[BUG-15788] Allen Bradley Device Failing in OPC-UA but still showing as running,

accyroy · January 13, 2020, 5:03pm

We are running ignition 8.0.7 with various Allen Bradley PLCs version 28 and version 32. We have random devices dropping with tags that go bad. Browsing the OPC-UA server we see that there are no tags available from that device:

However in the device status it still shows as connected:

We have to manually disable and re-enable the device for it to come back.

Every day a different PLC will fail in this way. I’ve spoke to a few of my colleagues and they have witnessed this behaviour at other plants, but usually only after a server restart. We have not restarted our server for over a week, but everyday we lose a device.

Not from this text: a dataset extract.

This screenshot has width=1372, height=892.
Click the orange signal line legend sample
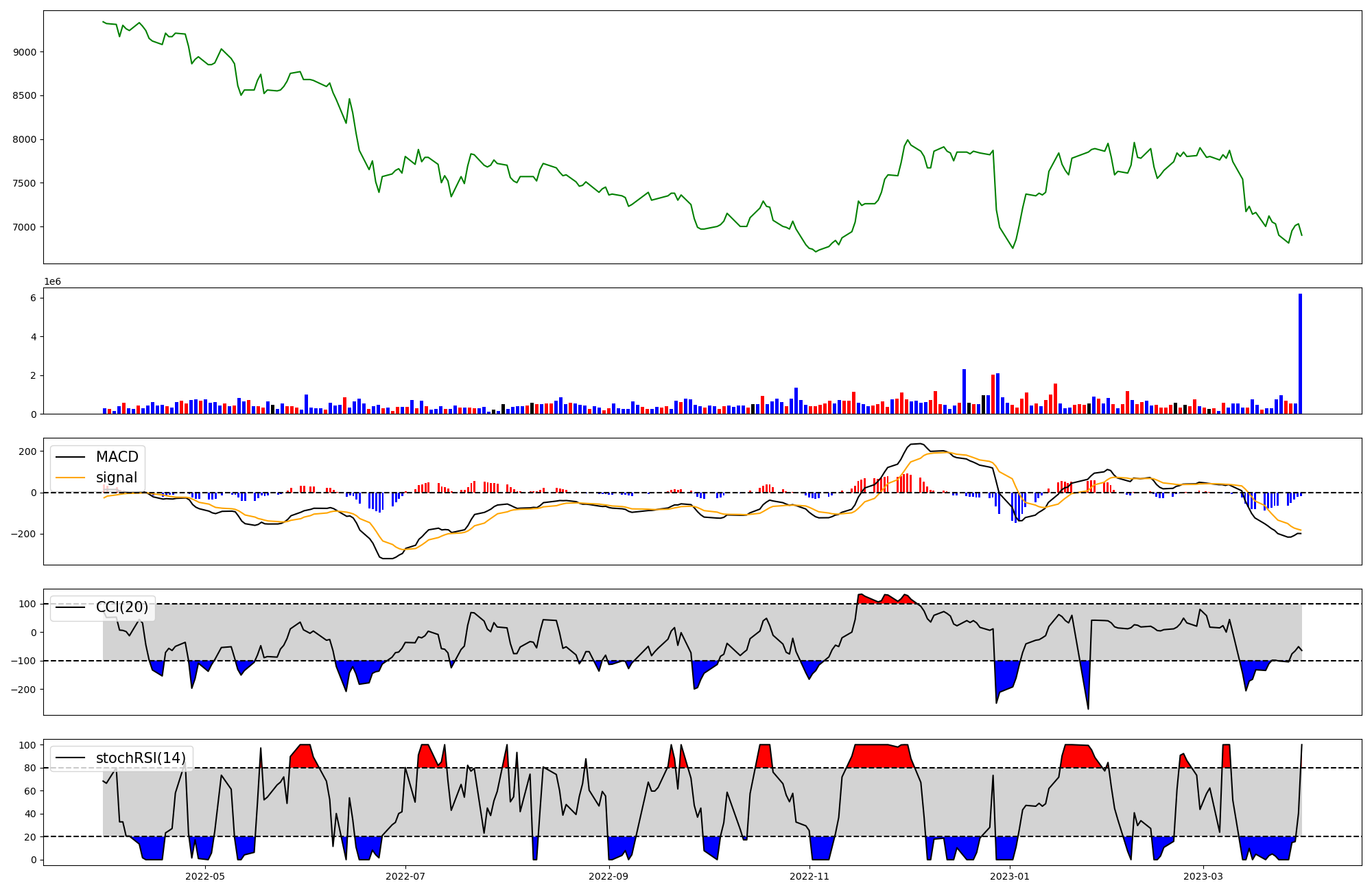click(70, 478)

I’ll call support this afternoon, but just wondered if anyone else has experienced this.

Kevin.Herron · January 13, 2020, 5:07pm

Haven’t seen anything like this. Find the loggers for LogixBrowseState and LogixBrowseStateManager next time it happens and turn those to TRACE.

accyroy · January 13, 2020, 5:21pm

Good timing, as one PLC just went down.

Found this, and this time it self recovered after about 10 minutes. The PLC was up during this time and the driver said it was Connected.

Kevin.Herron · January 13, 2020, 5:24pm

Well, it was connected. The problem is for some reason the PLC isn’t responding to the browse request.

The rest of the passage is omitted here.